━━ Excerpt ━━
Affordable Care Act Amplifies Risk of Misclassifying Employees

by Jan Cottingham  on Monday, Sep. 2, 2013 12:00 am  

From left: Chris Doolittle of BKD LLP, Missy McJunkins Duke and Amber Bagley of Cross Gunter Witherspoon & Galchus.

Health care reform is increasing the importance of the correct classification of employees, employment lawyers and others say.

That’s because the “employer mandate” of the Patient Protection & Affordable Care Act requires businesses with 50 or more full-time employees (or their equivalent) to offer those workers health insurance. If employers misclassify their employees — as independent contractors, for example — they could find themselves not only facing sanctions under wage and hour laws, but costly penalties under the ACA of from $2,000 to $3,000 per misclassified employee.

Heightening the risk is an IRS crackdown, now in its third year, on worker misclassification, particularly in the area of independent contractors.

The temptation to classify an employee as an independent contractor instead of a traditional employee is always present. Independent contractors don’t cost their employers payroll taxes, unemployment insurance or worker’s compensation insurance. Under the Affordable Care Act, the temptation to under-report full-time or “traditional” employees is even greater.

Employment lawyers, accountants and human resource professionals are warning businesses to resist that temptation.

Chris Doolittle, a senior manager at BKD LLP in Little Rock, said he’s particularly worried about businesses on the cusp of the 50-employee ACA requirement. “If a few independent contractors get reclassified into full-time employees, it could pull [such businesses] under the law and subject them to penalties. That’s my concern.”

He gave the example of a business with 45 full-time workers. “They think that they’re not under the definition of a large employer and then all of a sudden they’re surprised when an IRS exam comes along and several independent contractors are reclassified as full-time employees,” he said.

“Let’s just say the years under audit were ’17, ’16 and ’15 — and all those years the health care law was in effect. Well, you could have multiple years all of a sudden where you’re surprised by the health care penalty.”
━━━
-- To do --
Please restate the stretch from "That’s because the" through "per misclassified employee." in the article on employee misclassification, changing "health insurance" to "health coverage".
━━ Extracted records ━━
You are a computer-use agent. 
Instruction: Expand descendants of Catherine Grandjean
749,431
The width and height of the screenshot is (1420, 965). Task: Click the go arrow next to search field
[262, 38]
━━━
-- Answer --
That’s because the “employer mandate” of the Patient Protection & Affordable Care Act requires businesses with 50 or more full-time employees (or their equivalent) to offer those workers health coverage. If employers misclassify their employees — as independent contractors, for example — they could find themselves not only facing sanctions under wage and hour laws, but costly penalties under the ACA of from $2,000 to $3,000 per misclassified employee.